Старый граф, объясняя себе поведение Консуэло и ее бледность усталостью после столь длинного путешествия в тряской карете, предложил ей руку, чтобы помочь взойти на крыльцо, и попытался сказать ей несколько приветливых, любезных слов. Но помимо того, что природа наделила почтенного старика внешностью невыразительной и холодной, за много лет уединенной жизни он настолько отвык от общества, что его робость теперь удвоилась, и под его внешностью, на первый взгляд важной и суровой, таились детская конфузливость и способность теряться. Так как он счел своим долгом говорить с Консуэло по-итальянски (он знал язык недурно, но отвык от него), это еще более увеличило его смущение, и он едва смог пробормотать несколько слов, которые девушка, хорошенько не расслышав, приняла за непонятный, таинственный язык привидений.

Амалия, собиравшаяся при встрече броситься к ней на шею, чтобы сразу ее приручить, тоже не нашлась, что сказать: с ней случилось то, что бывает с самыми смелыми людьми, – ее заразили застенчивость и сдержанность окружающих.

Консуэло ввели в большую комнату, где только что отужинали. Граф, желая оказать гостье внимание, а вместе с тем опасаясь показать ей своего сына в летаргическом сне, остановился в нерешительности, и дрожащая Консуэло, чувствуя, что у нее подкашиваются ноги, опустилась на первый попавшийся стул.

– Дядюшка, – сказала Амалия, поняв замешательство старого графа, – мне кажется, нам лучше принять синьору здесь.
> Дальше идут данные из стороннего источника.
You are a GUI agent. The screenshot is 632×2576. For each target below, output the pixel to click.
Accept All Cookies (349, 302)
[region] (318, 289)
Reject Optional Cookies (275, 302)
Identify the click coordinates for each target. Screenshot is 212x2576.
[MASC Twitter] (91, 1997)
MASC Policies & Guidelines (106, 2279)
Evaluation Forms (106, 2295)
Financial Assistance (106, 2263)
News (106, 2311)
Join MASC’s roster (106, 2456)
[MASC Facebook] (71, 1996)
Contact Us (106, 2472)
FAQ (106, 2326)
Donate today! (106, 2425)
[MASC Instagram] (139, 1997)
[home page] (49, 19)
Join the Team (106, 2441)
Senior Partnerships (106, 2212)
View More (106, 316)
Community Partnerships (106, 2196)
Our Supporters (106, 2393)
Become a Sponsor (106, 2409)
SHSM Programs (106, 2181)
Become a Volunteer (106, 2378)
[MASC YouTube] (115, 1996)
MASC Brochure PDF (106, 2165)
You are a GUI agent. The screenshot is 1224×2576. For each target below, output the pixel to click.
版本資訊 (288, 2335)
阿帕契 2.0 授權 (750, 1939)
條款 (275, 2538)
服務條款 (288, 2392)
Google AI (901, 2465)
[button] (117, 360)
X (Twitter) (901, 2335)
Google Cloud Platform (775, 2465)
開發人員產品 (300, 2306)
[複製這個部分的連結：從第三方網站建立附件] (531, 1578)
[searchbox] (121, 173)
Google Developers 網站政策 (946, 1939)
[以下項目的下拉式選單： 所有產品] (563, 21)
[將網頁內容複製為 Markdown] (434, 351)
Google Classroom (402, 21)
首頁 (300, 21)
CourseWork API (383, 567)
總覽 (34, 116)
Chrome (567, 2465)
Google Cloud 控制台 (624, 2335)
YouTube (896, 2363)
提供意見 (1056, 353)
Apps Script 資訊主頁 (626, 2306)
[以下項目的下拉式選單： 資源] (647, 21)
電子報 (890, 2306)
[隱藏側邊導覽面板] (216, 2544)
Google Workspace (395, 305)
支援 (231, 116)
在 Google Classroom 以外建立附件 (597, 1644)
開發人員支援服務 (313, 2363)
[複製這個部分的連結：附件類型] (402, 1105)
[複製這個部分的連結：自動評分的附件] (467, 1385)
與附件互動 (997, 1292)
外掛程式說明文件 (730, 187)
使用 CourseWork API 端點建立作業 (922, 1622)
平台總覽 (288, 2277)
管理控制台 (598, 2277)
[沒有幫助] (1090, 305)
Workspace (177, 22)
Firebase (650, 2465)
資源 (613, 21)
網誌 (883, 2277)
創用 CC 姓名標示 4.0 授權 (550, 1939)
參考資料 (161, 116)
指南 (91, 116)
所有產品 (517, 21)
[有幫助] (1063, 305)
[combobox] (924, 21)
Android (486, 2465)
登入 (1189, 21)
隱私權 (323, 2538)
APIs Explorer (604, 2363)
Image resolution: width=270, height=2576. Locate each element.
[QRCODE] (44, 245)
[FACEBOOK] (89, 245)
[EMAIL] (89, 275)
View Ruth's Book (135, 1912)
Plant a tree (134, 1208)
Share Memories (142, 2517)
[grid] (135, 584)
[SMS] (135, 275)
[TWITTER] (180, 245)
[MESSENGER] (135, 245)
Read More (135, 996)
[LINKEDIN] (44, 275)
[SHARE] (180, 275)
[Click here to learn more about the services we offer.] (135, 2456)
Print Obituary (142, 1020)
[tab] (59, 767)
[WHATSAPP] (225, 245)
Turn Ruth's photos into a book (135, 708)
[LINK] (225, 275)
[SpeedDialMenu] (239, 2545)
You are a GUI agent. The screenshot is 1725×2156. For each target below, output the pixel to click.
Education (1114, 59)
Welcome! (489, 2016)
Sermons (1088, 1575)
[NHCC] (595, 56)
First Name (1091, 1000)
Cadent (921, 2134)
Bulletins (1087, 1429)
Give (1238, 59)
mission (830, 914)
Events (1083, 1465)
Тут теплее, чем в большой гостиной, а она, наверно, страшно озябла от нашего холодного горного ветра, да еще в такую грозу. Я с грустью вижу, что наша гостья падает от усталости, и уверена, что она нуждается в хорошем ужине и в отдыхе гораздо больше, чем во всех наших церемониях. Не правда ли, дорогая синьора? – добавила она, решаясь, наконец, пожать своей пухленькой ручкой обессилевшую руку Консуэло.

Звук этого свежего, молодого голоса, говорившего по-итальянски с резко выраженным немецким акцентом, сразу успокоил Консуэло. Она подняла свои испуганные глаза на хорошенькое личико юной баронессы, и взгляд, которым обменялись девушки, мгновенно рассеял холод между ними. Консуэло поняла, что это ее будущая ученица и что эта прелестная головка отнюдь не голова привидения. В свою очередь, она пожала ей руку и призналась, что стук кареты совсем оглушил ее, а гроза очень напугала. Охотно подчиняясь всем заботам Амалии, она пересела поближе к пылающему камину, позволила снять с себя мантилью и согласилась отужинать, хотя ей совсем не хотелось есть. Мало-помалу, ободренная все возрастающей любезностью юной хозяйки, она окончательно пришла в себя и к ней вернулась способность видеть, слышать, отвечать.